Le sens de la guerre : La science biologique du XIXe siècle
La science biologique du XIXe siècle va donner à la guerre une justification dont se serviront les idéologies les plus brutales. Selon le darwinisme social le plus impitoyable, la guerre est un cas particulier de la sélection naturelle ; elle permet de faire la hiérarchie entre les peuples forts promis à la survie et les peuples faibles voués à l’extinction. Hitler se fait l’écho d’une telle théorie dans Mein Kampf avant de l’appliquer dans son action.
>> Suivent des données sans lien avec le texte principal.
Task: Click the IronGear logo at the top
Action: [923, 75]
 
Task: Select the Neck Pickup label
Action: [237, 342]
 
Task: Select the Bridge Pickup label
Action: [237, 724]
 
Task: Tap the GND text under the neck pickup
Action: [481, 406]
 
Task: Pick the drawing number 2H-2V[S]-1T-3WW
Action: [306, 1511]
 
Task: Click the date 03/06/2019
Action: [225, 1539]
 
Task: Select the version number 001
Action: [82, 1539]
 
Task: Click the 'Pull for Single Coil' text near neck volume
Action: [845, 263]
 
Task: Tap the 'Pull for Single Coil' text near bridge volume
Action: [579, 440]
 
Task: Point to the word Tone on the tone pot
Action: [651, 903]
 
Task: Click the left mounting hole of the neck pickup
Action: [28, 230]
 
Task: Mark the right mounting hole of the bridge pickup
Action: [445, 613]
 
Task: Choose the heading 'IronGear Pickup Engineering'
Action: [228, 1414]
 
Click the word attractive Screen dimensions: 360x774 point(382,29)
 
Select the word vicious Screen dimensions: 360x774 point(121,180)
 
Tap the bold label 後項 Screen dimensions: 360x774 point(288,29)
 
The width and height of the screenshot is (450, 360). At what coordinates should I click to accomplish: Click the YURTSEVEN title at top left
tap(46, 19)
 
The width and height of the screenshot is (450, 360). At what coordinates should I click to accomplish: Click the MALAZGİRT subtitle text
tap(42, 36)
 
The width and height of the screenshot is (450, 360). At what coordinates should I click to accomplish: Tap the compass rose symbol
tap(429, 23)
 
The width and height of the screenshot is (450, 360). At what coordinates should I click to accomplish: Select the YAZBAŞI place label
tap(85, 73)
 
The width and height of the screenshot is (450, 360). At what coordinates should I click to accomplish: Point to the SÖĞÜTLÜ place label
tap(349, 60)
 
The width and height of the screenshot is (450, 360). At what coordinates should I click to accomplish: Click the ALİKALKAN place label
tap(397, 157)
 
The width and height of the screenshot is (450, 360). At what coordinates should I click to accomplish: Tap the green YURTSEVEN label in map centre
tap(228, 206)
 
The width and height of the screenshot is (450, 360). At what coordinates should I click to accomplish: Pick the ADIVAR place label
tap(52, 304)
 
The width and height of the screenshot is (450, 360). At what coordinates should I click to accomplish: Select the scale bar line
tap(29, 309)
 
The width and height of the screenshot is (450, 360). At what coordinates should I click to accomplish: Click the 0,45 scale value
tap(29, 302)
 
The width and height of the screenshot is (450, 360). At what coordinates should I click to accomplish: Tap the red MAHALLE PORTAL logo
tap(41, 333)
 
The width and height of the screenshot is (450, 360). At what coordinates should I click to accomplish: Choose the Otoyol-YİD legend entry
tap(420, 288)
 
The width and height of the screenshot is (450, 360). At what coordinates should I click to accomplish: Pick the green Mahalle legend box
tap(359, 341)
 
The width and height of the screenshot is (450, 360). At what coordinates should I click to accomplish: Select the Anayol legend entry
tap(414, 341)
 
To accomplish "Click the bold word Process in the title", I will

Le XXe siècle connaîtra une réelle intensification de la barbarie guerrière : les massacres de masse seront justifiés comme des actes de guerre – si bien que, renversement inouï par rapport à la problématique classique, c’est la guerre elle- même qui finit par justifier les crimes de masse ! C’est bien ainsi que Hitler concevait sa politique d’extermination raciste : comme une guerre. La « solution finale » était dans son esprit une guerre faite contre les Juifs, les ennemis de toujours.
Le droit pénal international moderne rejettera l’idée que la guerre puisse être une prérogative absolue des États. Le procès de Nuremberg n’admettra pas l’idée que la déclaration de guerre d’un État agresseur pût protéger de toute poursuite judiciaire les agents de cet État. Le contrepoids des droits de l’homme a exercé dans ce domaine une réelle influence : les ministères de la guerre ne s’appellent plus ainsi et aucun ministère ne s’est intitulé « ministère de l’attaque ». Tous les ministères qui s’occupent de la guerre et des armées s’appellent désormais « ministère de la défense ». Hommage que le vice rend à la vertu : aucun chef d’Etat aujourd’hui, aussi despotique et sanguinaire fût-il, ne pourrait tenir le discours de Gengis Khan. Mais cela n’a pas entravé la réflexion et les efforts de justification, même pour la guerre extrême.
C’est ainsi que la guerre totale, rendue possible par l’armement nucléaire, a pu être justifiée grâce à l’argument suivant : plus la guerre sera terrible, et plus les hommes seront dissuadés de la faire. Dans le contexte nucléaire, la légitime défense devient problématique, voire impossible. Avec l’arme atomique, attendre l’agression est exclu. Mais une guerre préventive est tout autant inenvisageable — car l’autre camp serait lui aussi fondé à se prémunir contre cette guerre… Le tourniquet est sans fin : l’ennemi peut attaquer pour empêcher une attaque destinée à empêcher une attaque… Durant la guerre froide, les Soviétiques distinguaient les attaques préventives et préemptives, les premières consistant à déclencher une guerre pour n’être pas surpris par une agression adverse, les secondes se contentant de devancer l’ennemi qui s’apprête à engager les hostilités. Les Soviétiques avaient solennellement déclaré renoncer à déclencher une guerre préventive ; ils admettaient en revanche la légitimité de la guerre préemptive. A ceux qui objectaient que la guerre préemptive pourrait n’être que l’autre nom d’une guerre d’agression, ses défenseurs répliquaient que le déclenchement des hostilités est toujours précédé par une crise diplomatique prolongée et par des préparatifs militaires qui constituent autant de signaux d’alerte. Cette doctrine de la guerre préemptive a été reprise par les responsables américains dans leur doctrine de la quatrième guerre mondiale contre l’hyperterrorisme Elle repose sur l’idée qu’en certains cas extrêmes (l’attaque terroriste étant assimilée à une attaque nucléaire car si elle a un pouvoir bien moindre de destruction, elle peut surgir inopinément en dehors de tout contexte de tension) – la riposte serait par défini- l ion déjà de fait trop tardive.